◆ **FRAGMENTO SELECCIONADO**
Nunca se encontraba solo el joven clérigo. El atractivo de su conversación y de su persona reunía, en torno a él, a los estudiantes, que se acercaban al corro «a oírle charlar», pues «se sentían atraídos por su personalidad». Luis Palos, que esto cuenta, conservaba del "curilla" una nostálgica imagen, todavía fresca en la vejez: «Me parece verle aún por los claustros de la Universidad antigua, en la Plaza de la Magdalena, paseando siempre con un grupo; o por la Biblioteca, ya desaparecida, de Cerbuna. Indiscutiblemente ejercía un atractivo humano muy fuerte sobre todos nosotros. Tenía una mentalidad muy abierta, un espíritu universal» |# 34|. Esa amplitud de miras y sentimientos era, en buena parte, producto de su condición sacerdotal.

◆ **DATOS PROPORCIONADOS**
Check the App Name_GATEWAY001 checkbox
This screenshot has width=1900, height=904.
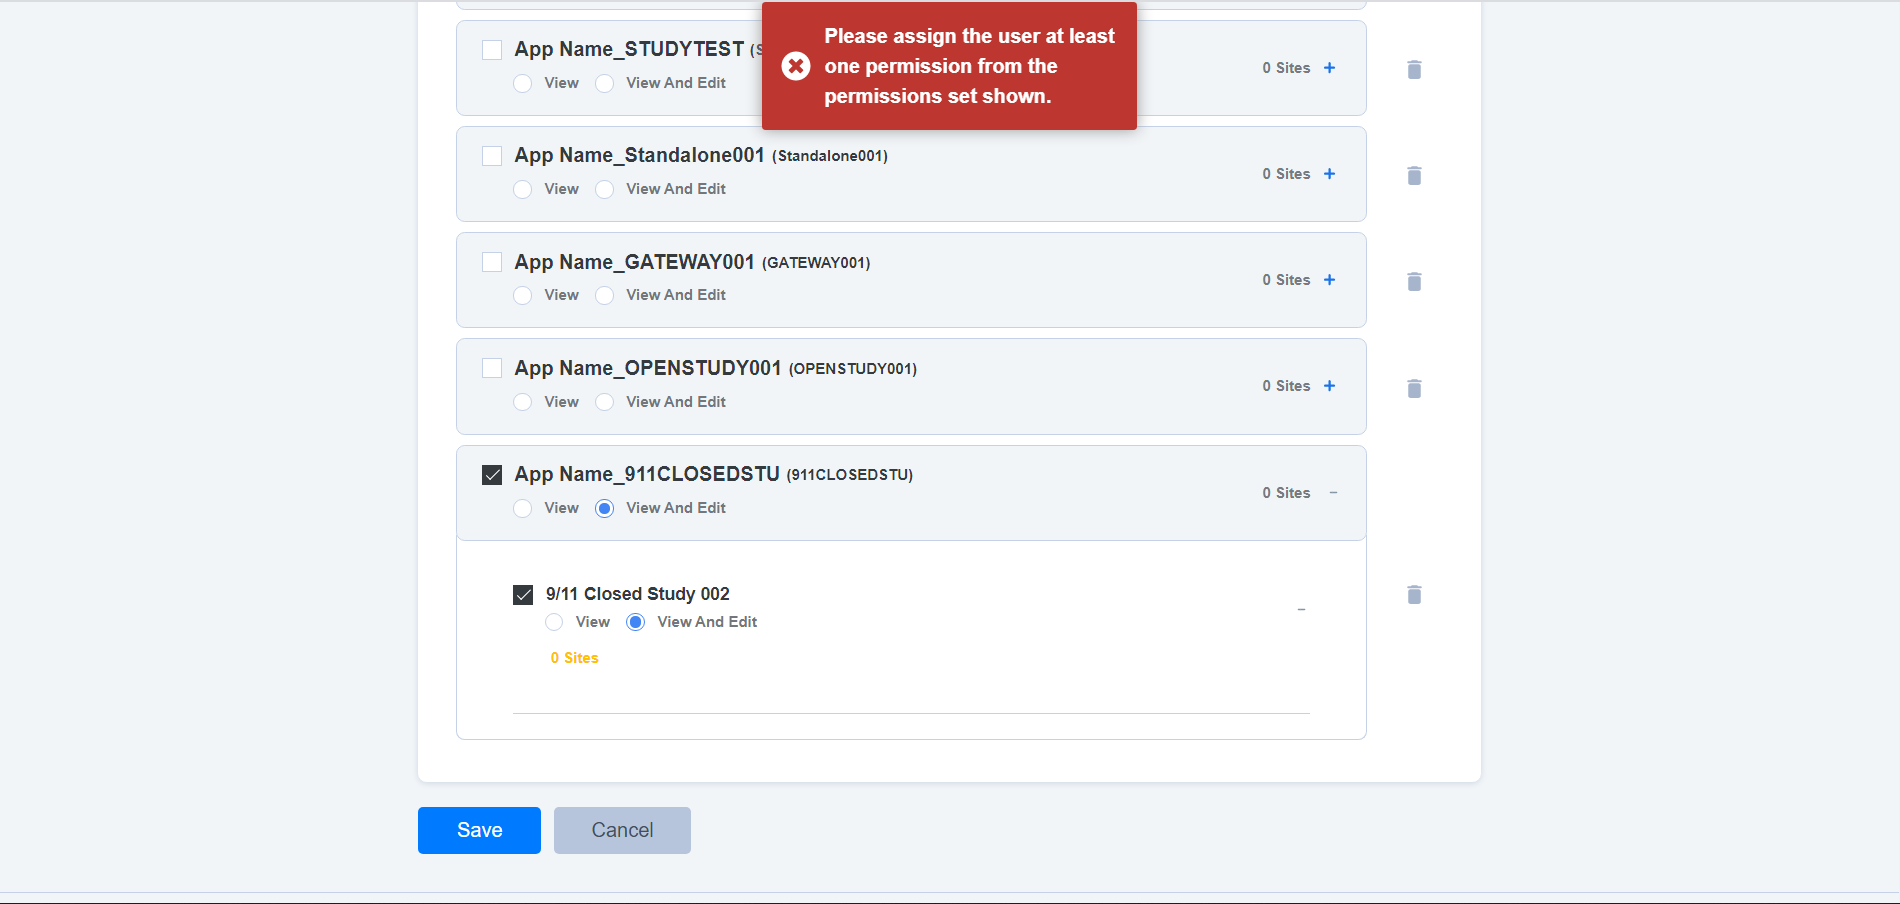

◆ **OBJETIVO DEL EJERCICIO**
Reproduce íntegro y sin cambios el fragmento sobre el joven clérigo. El material es independiente y no guarda relación con el fragmento.

◆ **RESULTADO FINAL**
Nunca se encontraba solo el joven clérigo. El atractivo de su conversación y de su persona reunía, en torno a él, a los estudiantes, que se acercaban al corro «a oírle charlar», pues «se sentían atraídos por su personalidad». Luis Palos, que esto cuenta, conservaba del "curilla" una nostálgica imagen, todavía fresca en la vejez: «Me parece verle aún por los claustros de la Universidad antigua, en la Plaza de la Magdalena, paseando siempre con un grupo; o por la Biblioteca, ya desaparecida, de Cerbuna. Indiscutiblemente ejercía un atractivo humano muy fuerte sobre todos nosotros. Tenía una mentalidad muy abierta, un espíritu universal» |# 34|. Esa amplitud de miras y sentimientos era, en buena parte, producto de su condición sacerdotal.